Probably also worth it to check your charging system output at various RPM. Did that recently for my T-100 and got a consistent 14V FWIW.
 
#5 ·
Ok. I will try that and see what happens. Do you know what the low voltage threshold happens to be? Another question; if the starter solenoid is activating (clicking) wouldn't that mean that the ECU is allowing power to the solenoid thus eliminating the "low voltage threshold" issue.

Mo
 
#6 ·
Not sure about the threshold but 12.5V+ from what I've observed.

And no, the click followed by no crank = not enough juice.

Really pity there's no headlight switch you could hit BEFORE you turn that key! :cool:
 
#7 ·
I don't think its as simple as "click followed by no crank = not enough juice". I've already verified the juice in my battery and its good.

As far as headlight switch is concerned, I believe that the starter circuit has a relay that cuts power to the headlights when the starter circuit is energized....:nerd:

I'll report further on what I find by late this evening.

DIRECTIVE 1:
Print part of the starter forum thread word for word, beginning at the words "And no, the" and stopping after "and its good.".
DIRECTIVE 2:
In the starter forum thread, what voltage did the charging system output check on the T-100 show?

INFORMATION PROVIDED:

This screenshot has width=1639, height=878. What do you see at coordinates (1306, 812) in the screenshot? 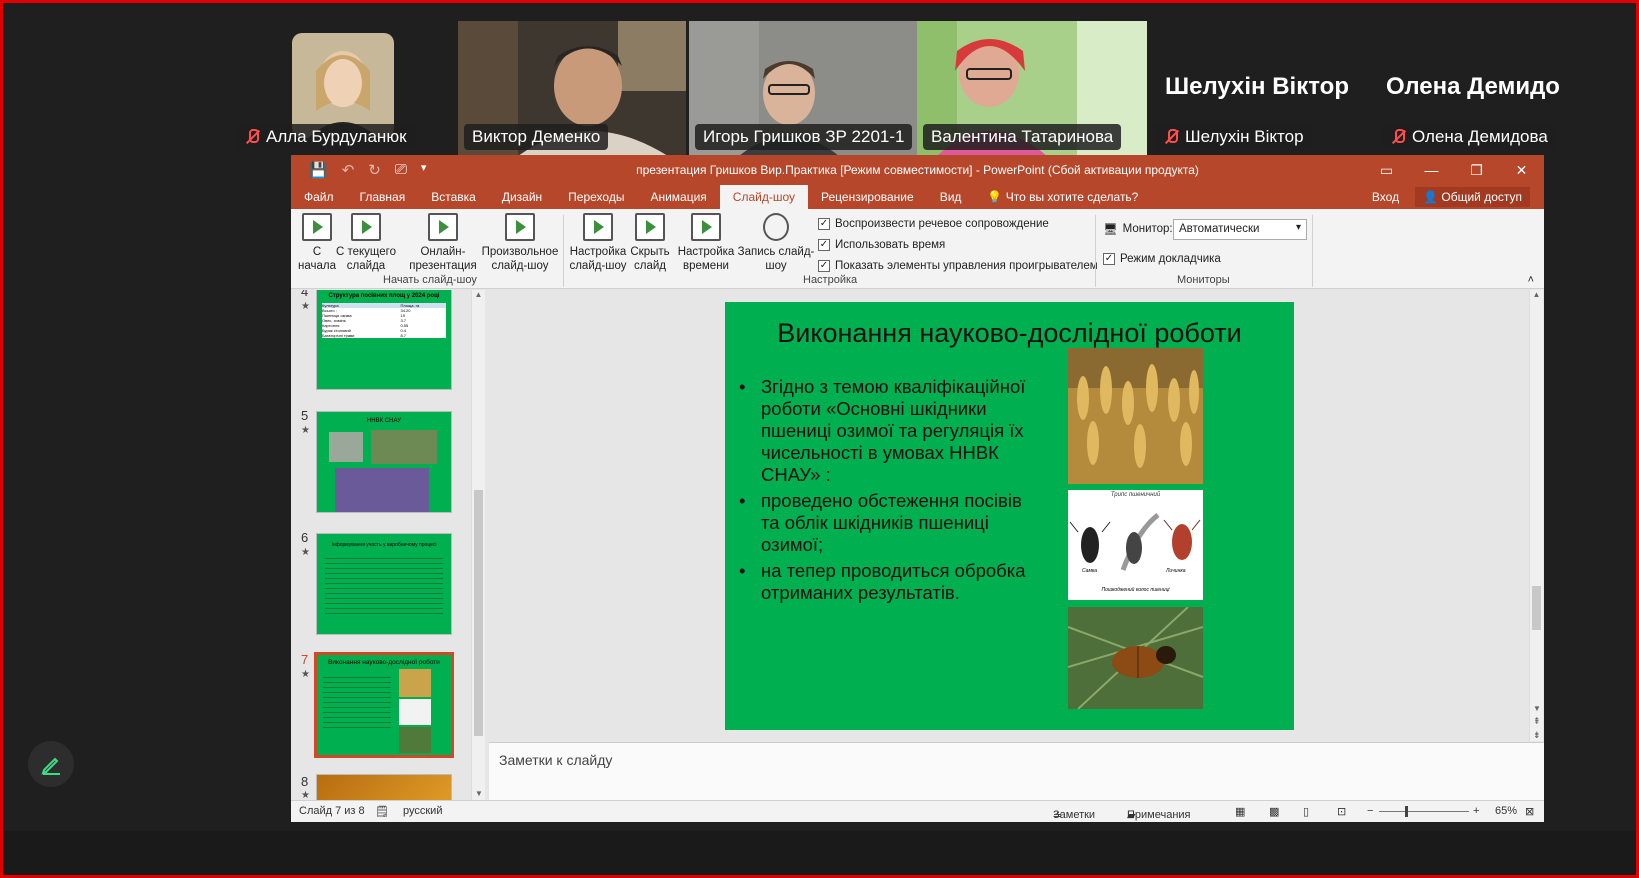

PROBLEM SOLUTION 1:
And no, the click followed by no crank = not enough juice.

Really pity there's no headlight switch you could hit BEFORE you turn that key! :cool:
 
#7 ·
I don't think its as simple as "click followed by no crank = not enough juice". I've already verified the juice in my battery and its good.

PROBLEM SOLUTION 2:
A consistent 14V.